Una mayoría que para ser tomada en serio dentro y fuera tendría que incluir a alguna fuerza no nacionalista. La experiencia indica las dificultades de los partidos de ese signo para competir en igualdad de condiciones con los nacionalistas, solo interesados en alcanzar ventajas para la propia comunidad, sin preocuparse por su efecto en las demás. Pero también demuestra que el remedio de intentar desbordarles en su terreno tiene el efecto de radicalizar a los partidos genuinamente nacionalistas, con resultados que hoy están a la vista.

En la campaña vasca, Patxi López ha tomado distancias con esa novedad catalana asumiendo expresamente, frente al independentismo, la defensa del autogobierno plasmado en el Estatuto de Gernika como marco (reformable) más integrador de la pluralidad vasca. Su argumento es que la autonomía política no es un paso intermedio hacia la independencia; son dos cauces diferentes. El respeto a los pactos que permitieron a Euskadi tener la autonomía más amplia de cualquier nacionalidad no estatal europea implicaba la renuncia tácita a aventuras soberanistas. El fin del terror ofrece la oportunidad para renovar y ampliar el consenso que legitimó el Estatuto de Gernika. La independencia lo estrecharía, pero una reforma pactada podría acoger a esa mayoría que considera compatibles sus identidades vasca y española.

********************

Consigna:
Responda a estas preguntas a partir del texto sobre el autogobierno vasco:
1. ¿Qué efecto tiene, según el texto, intentar desbordar a los nacionalistas en su terreno?
2. ¿Qué defiende Patxi López frente al independentismo?
3. ¿Qué oportunidad ofrece el fin del terror?

Sección de datos:
********************

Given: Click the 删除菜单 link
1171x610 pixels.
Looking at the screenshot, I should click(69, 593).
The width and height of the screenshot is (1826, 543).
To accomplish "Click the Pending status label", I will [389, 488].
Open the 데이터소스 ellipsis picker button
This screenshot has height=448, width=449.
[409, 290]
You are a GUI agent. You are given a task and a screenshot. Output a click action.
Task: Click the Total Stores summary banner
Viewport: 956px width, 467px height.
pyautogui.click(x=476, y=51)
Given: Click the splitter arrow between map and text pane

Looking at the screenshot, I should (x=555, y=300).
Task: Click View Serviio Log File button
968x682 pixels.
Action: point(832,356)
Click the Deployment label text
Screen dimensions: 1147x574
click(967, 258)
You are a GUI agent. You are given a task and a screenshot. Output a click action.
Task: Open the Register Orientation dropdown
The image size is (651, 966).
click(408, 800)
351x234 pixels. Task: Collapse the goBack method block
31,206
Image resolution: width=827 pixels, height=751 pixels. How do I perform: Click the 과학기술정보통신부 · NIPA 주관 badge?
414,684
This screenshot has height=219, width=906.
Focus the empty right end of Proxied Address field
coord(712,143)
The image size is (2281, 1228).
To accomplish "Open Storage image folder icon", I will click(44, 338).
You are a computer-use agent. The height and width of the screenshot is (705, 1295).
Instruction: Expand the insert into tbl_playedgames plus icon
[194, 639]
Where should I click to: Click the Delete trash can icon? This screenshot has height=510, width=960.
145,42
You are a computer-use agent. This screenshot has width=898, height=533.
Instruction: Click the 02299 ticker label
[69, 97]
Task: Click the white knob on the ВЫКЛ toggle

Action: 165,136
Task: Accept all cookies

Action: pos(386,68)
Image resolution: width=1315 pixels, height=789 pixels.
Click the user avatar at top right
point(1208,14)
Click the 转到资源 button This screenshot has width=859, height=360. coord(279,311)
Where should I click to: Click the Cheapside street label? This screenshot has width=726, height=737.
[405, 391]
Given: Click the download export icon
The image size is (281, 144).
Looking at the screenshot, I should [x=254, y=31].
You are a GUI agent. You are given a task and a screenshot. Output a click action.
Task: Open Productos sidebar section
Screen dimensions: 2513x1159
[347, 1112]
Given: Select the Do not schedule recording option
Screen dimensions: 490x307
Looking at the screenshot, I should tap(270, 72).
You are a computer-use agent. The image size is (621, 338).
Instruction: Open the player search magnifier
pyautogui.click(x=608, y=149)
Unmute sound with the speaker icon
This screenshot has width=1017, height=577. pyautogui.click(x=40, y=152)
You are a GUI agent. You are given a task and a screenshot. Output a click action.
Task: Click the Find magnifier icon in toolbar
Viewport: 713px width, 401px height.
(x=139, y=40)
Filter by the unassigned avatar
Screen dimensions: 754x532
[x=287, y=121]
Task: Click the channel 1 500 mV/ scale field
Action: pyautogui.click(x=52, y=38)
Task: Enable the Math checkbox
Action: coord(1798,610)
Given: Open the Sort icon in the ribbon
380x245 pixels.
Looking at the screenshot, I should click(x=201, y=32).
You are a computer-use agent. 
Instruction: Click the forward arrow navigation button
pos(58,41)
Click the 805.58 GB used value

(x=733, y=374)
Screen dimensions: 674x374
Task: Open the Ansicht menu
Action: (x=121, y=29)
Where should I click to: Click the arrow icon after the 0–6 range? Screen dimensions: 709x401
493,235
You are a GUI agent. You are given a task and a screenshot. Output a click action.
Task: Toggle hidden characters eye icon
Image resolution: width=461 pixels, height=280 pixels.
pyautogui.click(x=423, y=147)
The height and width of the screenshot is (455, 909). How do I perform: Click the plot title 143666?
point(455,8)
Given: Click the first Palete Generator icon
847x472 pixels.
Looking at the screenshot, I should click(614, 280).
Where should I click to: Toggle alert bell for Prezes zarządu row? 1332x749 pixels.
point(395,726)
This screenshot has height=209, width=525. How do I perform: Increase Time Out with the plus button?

********************

Solución propuesta:
1. Radicaliza a los partidos genuinamente nacionalistas.
2. El autogobierno plasmado en el Estatuto de Gernika, como marco (reformable) más integrador de la pluralidad vasca.
3. La de renovar y ampliar el consenso que legitimó el Estatuto de Gernika.